Went and tried another place after the rain but was still dark with rain clouds for 30 minutes and saw not one living thing critter wise moving.
Decided to just pack it in and try again Saturday morning.

As I said sure is different animal with the tall grass and leaves on the short trees and shrubs. While walking the pup this morning I passed buy a tree stand Jeff has up. The light bulb went off if we are high we may be able to see better in the grass. Called John when I got back and He liked the idea but said to keep the noise down we should set up the stands at least a week ahead of any hunt.

All 6 are going out on Sunday and have breakfast so will decided then.

 Al


----------



## brownegg (Jan 5, 2006)

I've never actually went after them, but the time is now....need a basic set-up starter....any input Al, would be appreciated. I'm in the woods with good shootin close to the house and coops. I have all the weapons one needs....trust me. I could call them within 60 yards of the house, and still have a shot. They come a lot closer at times.


----------



## alleyyooper (Apr 22, 2005)

Wow set up. I would start by choosing the rifle or shot gun for the area where hunting. If it is a shot gun use at least four shot (# 4) in full or mod choke. Keep range to about 35 YDS max.
A cheap start for calls is a simple rabbit in distress mouth call. You can also add a howler of some kind. 
I don't always wear camo but do like to stay away from bright colors tend to wear browns and plain old blue jeans, Always wear my boonnie hat with face netting (sold as a turkey hunting hat) but with the deer fly's so bad just the bug jacket works down to the waist. 

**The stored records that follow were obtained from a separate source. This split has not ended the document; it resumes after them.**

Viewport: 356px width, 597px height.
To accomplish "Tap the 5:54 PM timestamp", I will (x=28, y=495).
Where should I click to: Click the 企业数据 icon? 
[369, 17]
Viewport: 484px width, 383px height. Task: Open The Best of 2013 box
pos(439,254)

Start the calling softly do a couple minutes and rest for a couple surveying the surrounding area, we normally hunt in at least pairs for more eyes. I do hunt alone at time in areas that are high and mature woods mostly. You read to just stay on a set for 20 minutes, we usually call for about 20 minutes raising the volume a bit about every 5 minutes then just set for 10 to 15 minutes scanning the area real good before we leave.

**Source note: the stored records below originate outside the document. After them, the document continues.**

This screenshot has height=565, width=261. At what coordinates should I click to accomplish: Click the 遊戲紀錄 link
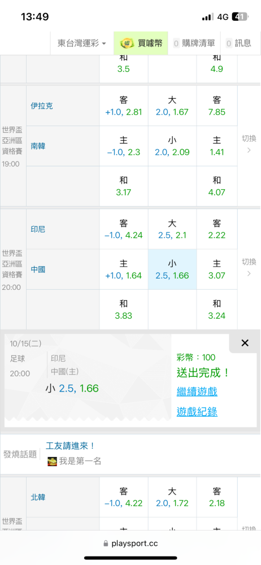click(197, 411)
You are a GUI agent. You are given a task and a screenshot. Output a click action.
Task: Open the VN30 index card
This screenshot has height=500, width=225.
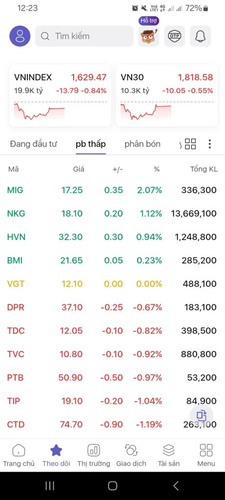click(167, 95)
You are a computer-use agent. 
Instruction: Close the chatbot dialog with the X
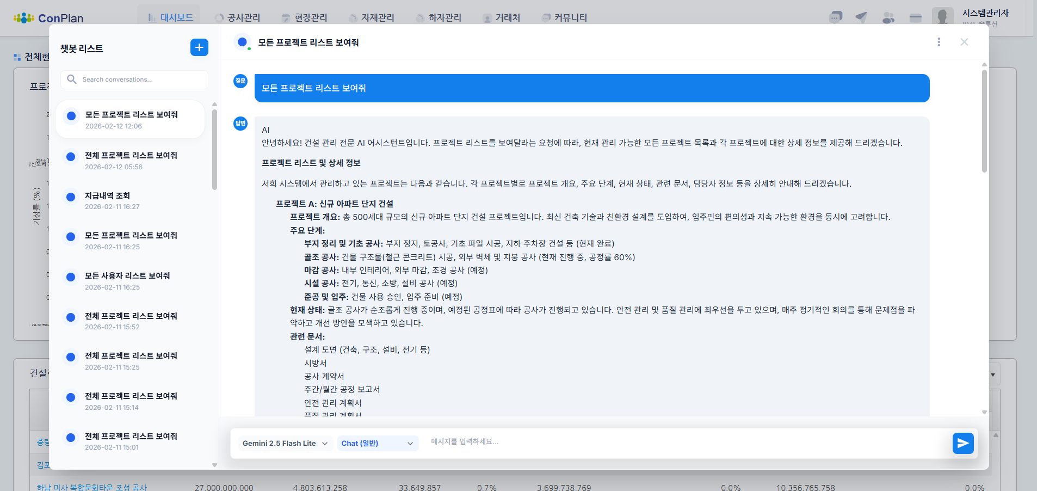964,42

One thing you rarely read about is to make as little unnatural sounds for the area as possible when setting up. We even very gently push the trucks door shut at a farm we are going to hunt because most of the farmers are not slamming truck doors like 2 to 4 guys would.
60% of our commutations are done with suttle hand signals too.

Varmint al's web page.
Although he is out west he has a lot of information. I use his Bi for rifle rest, love the thing, Have a couple . Also have downloaded his sounds for my MP3 player for the homemade called I built and even for my new Ico Tec gc350.

http://www.varmintal.com/ahunt.htm

Good luck. 

 Al


----------



## alleyyooper (Apr 22, 2005)

Fridays morning hunt worked out OK. Rain started at 4:30 so we hit the restaurant that caters to early risers opening at 4:00 AM. That was in the plan to start with but finishing a hearty breakfast we had to have drank 5 gallons of coffee each waiting for the rain to stop. We had seen the forecast which said the storm would only last about an hour or we would have said screw it and pick another day for a early morning hunt. 

We (3 of us) hit the first field about quarter to six. We set up in a fence line across the field from the woods. John and I set up the caller by a tuft of grass the haybine missed and Johns Weasel ball near {http://shop.twistedgrins.com/weazal-ball/} nearby walked back and Joined Lee. 
30 minutes later with nothing seen except a doe and fawns cross a corner of the hay field we packed it in. Went to another field about 2 miles away pretty much set up the same with the caller in the field with the weasel ball us in a fence line across from the wooded area. After 35 minutes we decided to pack it in and had not seen a thing.
We decided to try one more place before writing the day off and saying due to the rain. The last set was about a bust as we were about ready to retrieve the call and weasel ball a lone coyote poked his nose out of some tall weeds that were in a fence row dividing the two hay fields. Since Lee had not been out with us for some time we signaled for him to take it. His savage barked and the coyote hit the hay field and spun once and fell. Seemed like it had been dining well and weighing estimated 55 pounds and looked by the teeth to be around 4 years old. Lee said we should take to Tom our fur buyer since the fur looked good for a summer pelt.
We spilt up once we got back to where we left my truck and Lee's. We left Lee to take his youte to Tom.

Called Friday afternoon and said Tom gave him $30.00 for the whole carcass said Tom wants more. 

 Al


----------



## brownegg (Jan 5, 2006)

Thanks Al.....seems my son borrowed my rabbit distress call and that means it's time to buy a new one...congrats on the harvest!


----------



## alleyyooper (Apr 22, 2005)

Do you have a pen out side for your chickens? If yes get them stirred up and squawking, since you already have had coyotes at the shed door they may come for you to harvest doing it that way.

One sound we use on our callers is the squawking chicken and the yappy dog.

 Al


----------